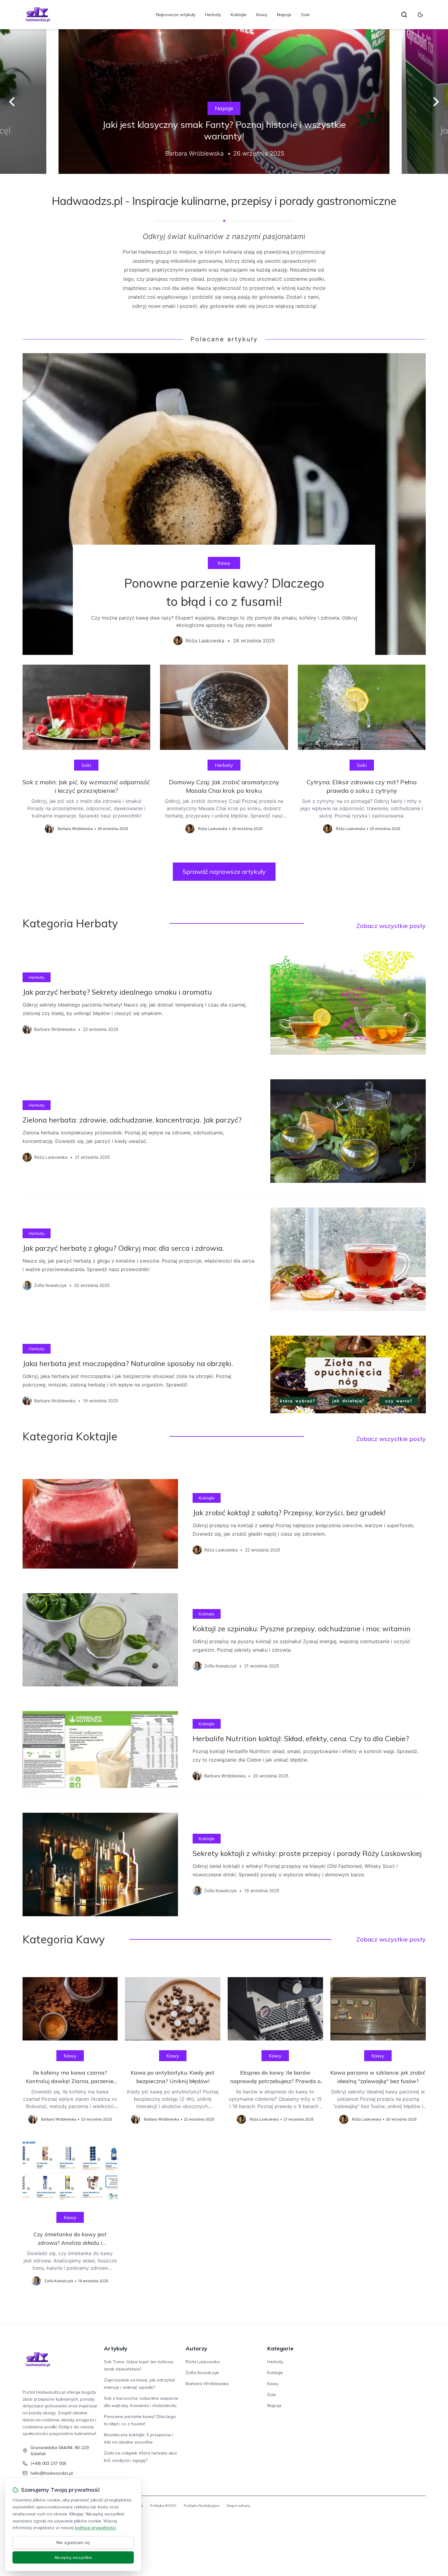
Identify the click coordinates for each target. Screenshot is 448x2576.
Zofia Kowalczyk (202, 2372)
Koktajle (239, 14)
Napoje (284, 14)
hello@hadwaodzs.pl (51, 2473)
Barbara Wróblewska (207, 2383)
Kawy (261, 14)
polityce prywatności (95, 2527)
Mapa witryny (238, 2505)
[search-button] (404, 14)
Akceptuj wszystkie (73, 2557)
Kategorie (280, 2348)
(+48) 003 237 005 (48, 2463)
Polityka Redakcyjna (201, 2505)
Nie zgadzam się (73, 2542)
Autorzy (196, 2348)
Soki (305, 14)
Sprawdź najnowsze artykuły (224, 871)
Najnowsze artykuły (175, 14)
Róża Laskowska (203, 2361)
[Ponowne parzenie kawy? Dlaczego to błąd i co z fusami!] (224, 504)
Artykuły (115, 2348)
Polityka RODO (163, 2505)
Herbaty (213, 14)
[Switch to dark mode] (420, 14)
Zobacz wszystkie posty (391, 926)
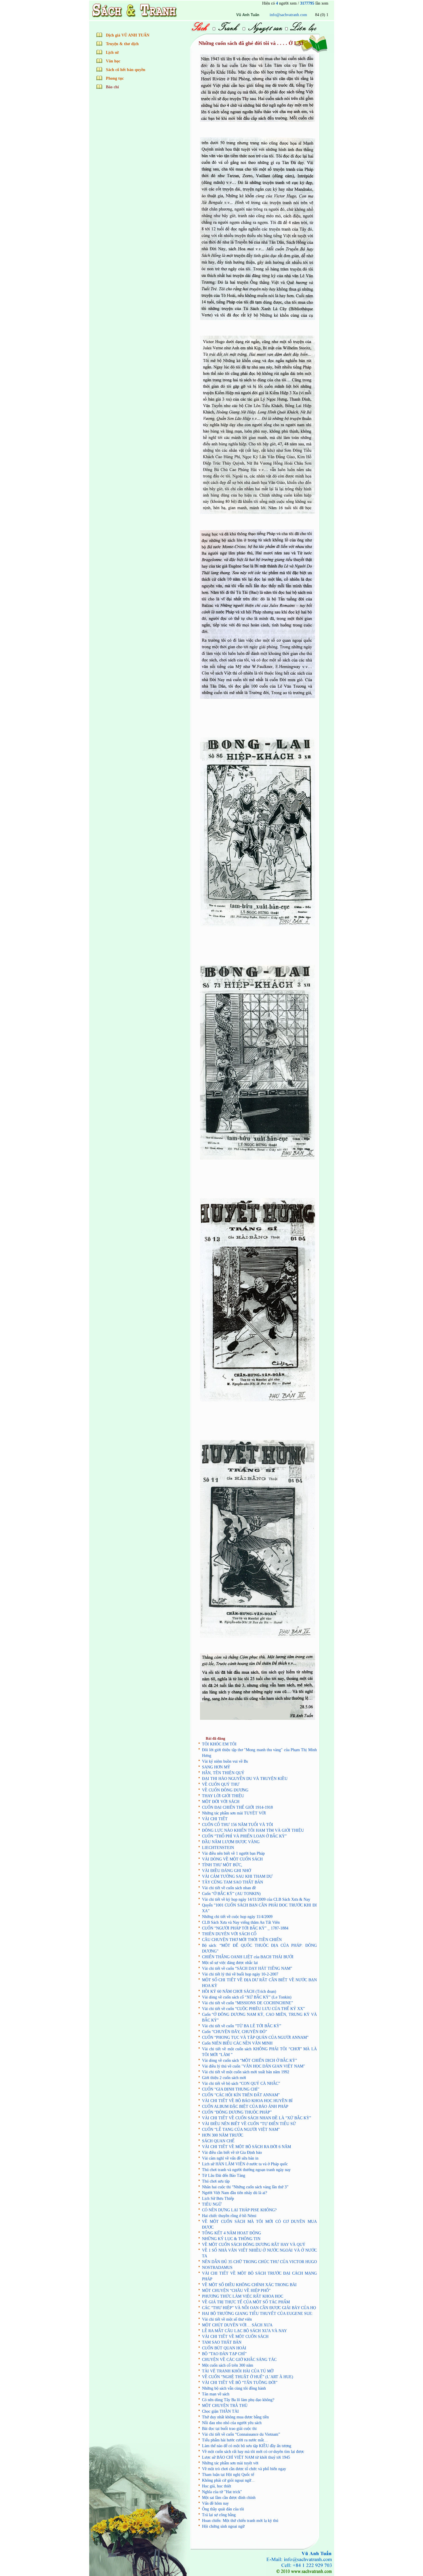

> [Task details] The required answer is every line from the one containing "[Ponowne parzenie kawy?" through the last line of the entries, restated word for word and with no pictures.

> [Reply]
[Ponowne parzenie kawy? Dlaczego to błąd i co z fusami!] (224, 504)
Artykuły (115, 2348)
Polityka RODO (163, 2505)
Herbaty (213, 14)
[Switch to dark mode] (420, 14)
Zobacz wszystkie posty (391, 926)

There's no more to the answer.